### DESCRIPTION OF THE TASK
All entries must be given again in full, exactly as they were supplied.

[RECORD SET Boundary: Start]

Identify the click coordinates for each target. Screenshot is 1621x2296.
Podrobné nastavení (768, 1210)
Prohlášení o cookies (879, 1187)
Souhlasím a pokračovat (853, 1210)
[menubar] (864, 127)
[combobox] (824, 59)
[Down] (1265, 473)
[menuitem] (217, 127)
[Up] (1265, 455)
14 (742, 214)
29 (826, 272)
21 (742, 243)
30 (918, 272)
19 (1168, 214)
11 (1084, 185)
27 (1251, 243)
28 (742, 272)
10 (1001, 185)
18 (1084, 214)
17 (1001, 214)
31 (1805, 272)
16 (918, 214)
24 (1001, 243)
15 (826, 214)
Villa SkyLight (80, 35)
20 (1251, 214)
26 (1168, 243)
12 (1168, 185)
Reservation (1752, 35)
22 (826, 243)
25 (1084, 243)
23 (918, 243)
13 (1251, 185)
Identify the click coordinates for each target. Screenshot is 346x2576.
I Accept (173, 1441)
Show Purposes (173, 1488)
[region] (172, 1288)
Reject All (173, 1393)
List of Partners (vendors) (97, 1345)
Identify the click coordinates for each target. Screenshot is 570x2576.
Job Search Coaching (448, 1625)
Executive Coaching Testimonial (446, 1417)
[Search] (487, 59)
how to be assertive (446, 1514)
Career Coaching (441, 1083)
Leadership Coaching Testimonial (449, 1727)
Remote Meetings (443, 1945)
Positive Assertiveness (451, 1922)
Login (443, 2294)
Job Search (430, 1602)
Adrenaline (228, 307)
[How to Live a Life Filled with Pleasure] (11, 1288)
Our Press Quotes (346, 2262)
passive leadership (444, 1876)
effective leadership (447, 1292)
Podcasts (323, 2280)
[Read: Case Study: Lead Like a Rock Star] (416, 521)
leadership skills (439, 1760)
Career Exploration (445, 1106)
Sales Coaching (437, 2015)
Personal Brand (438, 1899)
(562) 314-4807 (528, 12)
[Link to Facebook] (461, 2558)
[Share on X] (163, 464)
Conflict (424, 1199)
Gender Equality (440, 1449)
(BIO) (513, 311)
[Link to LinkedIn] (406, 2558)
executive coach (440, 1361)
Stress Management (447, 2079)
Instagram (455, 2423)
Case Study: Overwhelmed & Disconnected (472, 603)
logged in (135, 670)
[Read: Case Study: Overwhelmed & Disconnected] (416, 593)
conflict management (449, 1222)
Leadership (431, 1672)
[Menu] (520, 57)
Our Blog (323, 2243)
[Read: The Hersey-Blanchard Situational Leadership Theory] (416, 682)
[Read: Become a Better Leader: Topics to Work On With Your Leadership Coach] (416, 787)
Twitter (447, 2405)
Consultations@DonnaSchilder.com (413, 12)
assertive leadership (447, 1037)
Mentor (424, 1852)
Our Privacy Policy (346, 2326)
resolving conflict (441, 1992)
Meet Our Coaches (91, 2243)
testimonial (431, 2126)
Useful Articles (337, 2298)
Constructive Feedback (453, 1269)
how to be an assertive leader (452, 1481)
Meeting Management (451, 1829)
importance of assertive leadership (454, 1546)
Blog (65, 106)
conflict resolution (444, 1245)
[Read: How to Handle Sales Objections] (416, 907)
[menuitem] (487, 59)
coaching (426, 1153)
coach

[RECORD SET Boundary: End]

### TASK RESPONSE
Identify the click coordinates for each target. Screenshot is 1621x2296.
Podrobné nastavení (768, 1210)
Prohlášení o cookies (879, 1187)
Souhlasím a pokračovat (853, 1210)
[menubar] (864, 127)
[combobox] (824, 59)
[Down] (1265, 473)
[menuitem] (217, 127)
[Up] (1265, 455)
14 (742, 214)
29 (826, 272)
21 (742, 243)
30 (918, 272)
19 (1168, 214)
11 (1084, 185)
27 (1251, 243)
28 (742, 272)
10 (1001, 185)
18 (1084, 214)
17 (1001, 214)
31 (1805, 272)
16 (918, 214)
24 (1001, 243)
15 (826, 214)
Villa SkyLight (80, 35)
20 (1251, 214)
26 (1168, 243)
12 (1168, 185)
Reservation (1752, 35)
22 (826, 243)
25 (1084, 243)
23 (918, 243)
13 (1251, 185)
Identify the click coordinates for each target. Screenshot is 346x2576.
I Accept (173, 1441)
Show Purposes (173, 1488)
[region] (172, 1288)
Reject All (173, 1393)
List of Partners (vendors) (97, 1345)
Identify the click coordinates for each target. Screenshot is 570x2576.
Job Search Coaching (448, 1625)
Executive Coaching Testimonial (446, 1417)
[Search] (487, 59)
how to be assertive (446, 1514)
Career Coaching (441, 1083)
Leadership Coaching Testimonial (449, 1727)
Remote Meetings (443, 1945)
Positive Assertiveness (451, 1922)
Login (443, 2294)
Job Search (430, 1602)
Adrenaline (228, 307)
[How to Live a Life Filled with Pleasure] (11, 1288)
Our Press Quotes (346, 2262)
passive leadership (444, 1876)
effective leadership (447, 1292)
Podcasts (323, 2280)
[Read: Case Study: Lead Like a Rock Star] (416, 521)
leadership skills (439, 1760)
Career Exploration (445, 1106)
Sales Coaching (437, 2015)
Personal Brand (438, 1899)
(562) 314-4807 (528, 12)
[Link to Facebook] (461, 2558)
[Share on X] (163, 464)
Conflict (424, 1199)
Gender Equality (440, 1449)
(BIO) (513, 311)
[Link to LinkedIn] (406, 2558)
executive coach (440, 1361)
Stress Management (447, 2079)
Instagram (455, 2423)
Case Study: Overwhelmed & Disconnected (472, 603)
logged in (135, 670)
[Read: Case Study: Overwhelmed & Disconnected] (416, 593)
conflict management (449, 1222)
Leadership (431, 1672)
[Menu] (520, 57)
Our Blog (323, 2243)
[Read: The Hersey-Blanchard Situational Leadership Theory] (416, 682)
[Read: Become a Better Leader: Topics to Work On With Your Leadership Coach] (416, 787)
Twitter (447, 2405)
Consultations@DonnaSchilder.com (413, 12)
assertive leadership (447, 1037)
Mentor (424, 1852)
Our Privacy Policy (346, 2326)
resolving conflict (441, 1992)
Meet Our Coaches (91, 2243)
testimonial (431, 2126)
Useful Articles (337, 2298)
Constructive Feedback (453, 1269)
how to be an assertive leader (452, 1481)
Meeting Management (451, 1829)
importance of assertive leadership (454, 1546)
Blog (65, 106)
conflict resolution (444, 1245)
[Read: How to Handle Sales Objections] (416, 907)
[menuitem] (487, 59)
coaching (426, 1153)
coach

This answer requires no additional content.